Sending Mitre to Brazil in that role was a skillful political maneuver, because if he failed or if he ceded too much to the empire’s demands, he would be ruined for the future presidential election. Cotegipe contributed to his appointment, telling Tejedor that his goal had not been to break the alliance; that the Argentine government could do what he himself had done, with the guarantees the alliance granted to all the allies. The first difficulty lay in the notes exchanged from government to government. Mitre arrived in Rio de Janeiro in early July (1872) and spent three months in resolving this difficulty, because of the meticulous approach which Rio Branco, and, one can say, the emperor himself, offended by the Porteño press’s language against the empire, took in wanting to clarify the allusions Tejedor made.

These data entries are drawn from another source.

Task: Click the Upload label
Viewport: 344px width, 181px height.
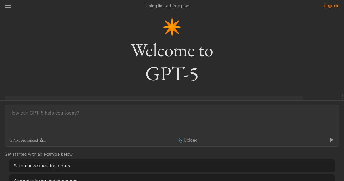Action: tap(190, 140)
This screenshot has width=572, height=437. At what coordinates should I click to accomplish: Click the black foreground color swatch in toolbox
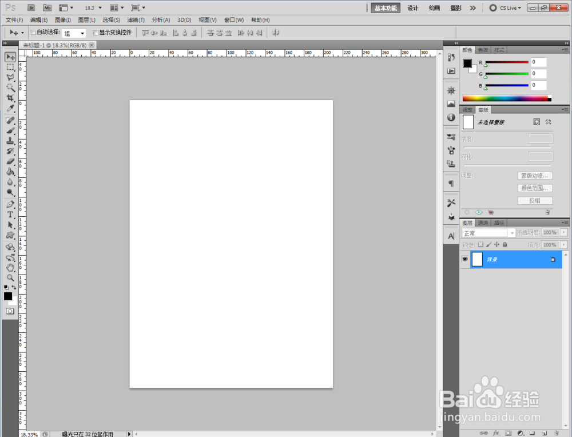pos(7,296)
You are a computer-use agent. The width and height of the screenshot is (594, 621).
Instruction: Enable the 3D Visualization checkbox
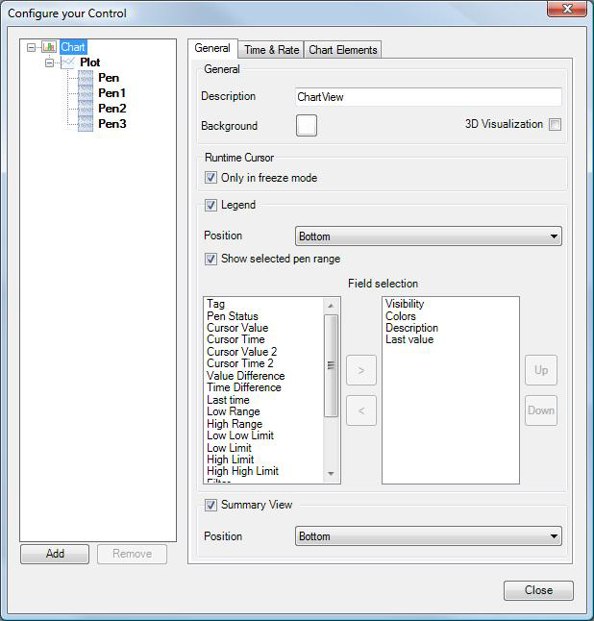pyautogui.click(x=555, y=125)
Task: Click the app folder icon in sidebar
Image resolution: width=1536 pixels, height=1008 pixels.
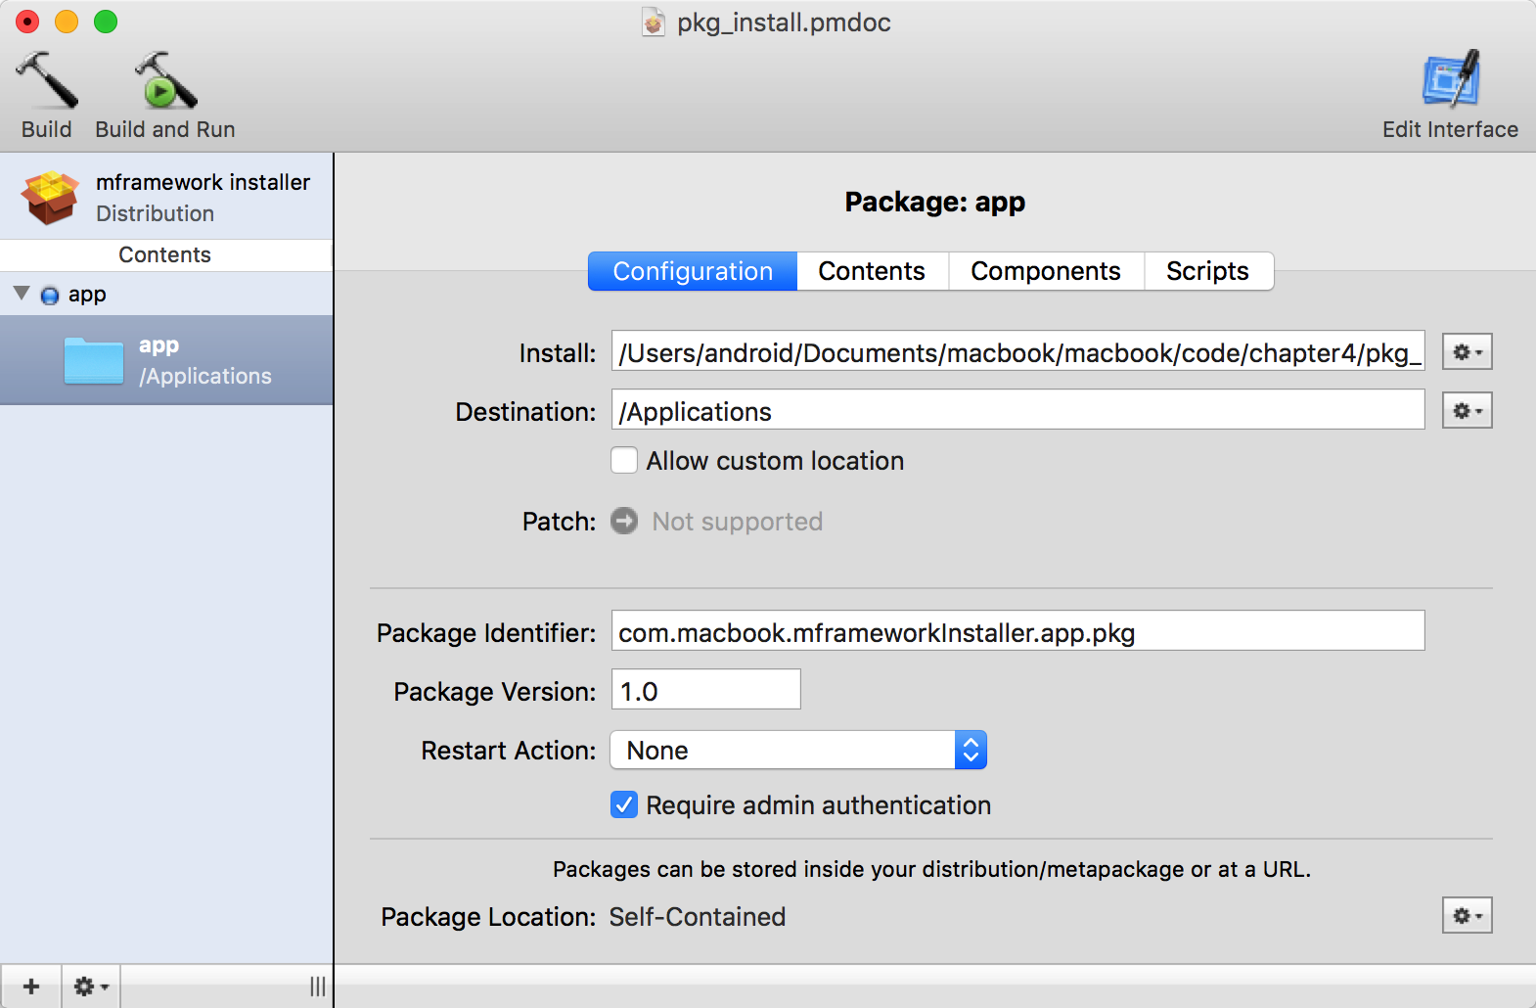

But on November 19th, Mitre and the Marquis of São Vicente, Brazilian plenipotentiary, sign the accord reestablishing the alliance just as it was before Cotegipe’s treaties, leaving those treaties intact, and obliging Brazil to help its ally in the negotiations it would initiate in turn. The familiarity Rio Branco had with Mitre’s ideas probably contributed to the renewal of the treaty, Mitre also being designated to represent Argentina in the Asunción negotiations.
The Mitre-São Vicente accord did not oppose the policy of separate treaties, but it stripped this policy of all its gravity, reestablishing good harmony between the allies. If Cotegipe’s blow didn’t simply signify abandoning Paraguay to its fate, it did create a difficult situation for Brazil, imposing on it the role of mediator, or, if not recognized as mediator, protector of the defeated party against the former ally. What was Cotegipe’s thinking concerning Paraguay when signing these treaties—to abandon it, or defend it? If he wished to defend it, was he not making Brazil’s intervention more difficult from the very moment in which the alliance broke, or appeared to break? If he wished to abandon it, would this sudden movement not take on the character of pure farce? Would it not be considered a snare set for Paraguay?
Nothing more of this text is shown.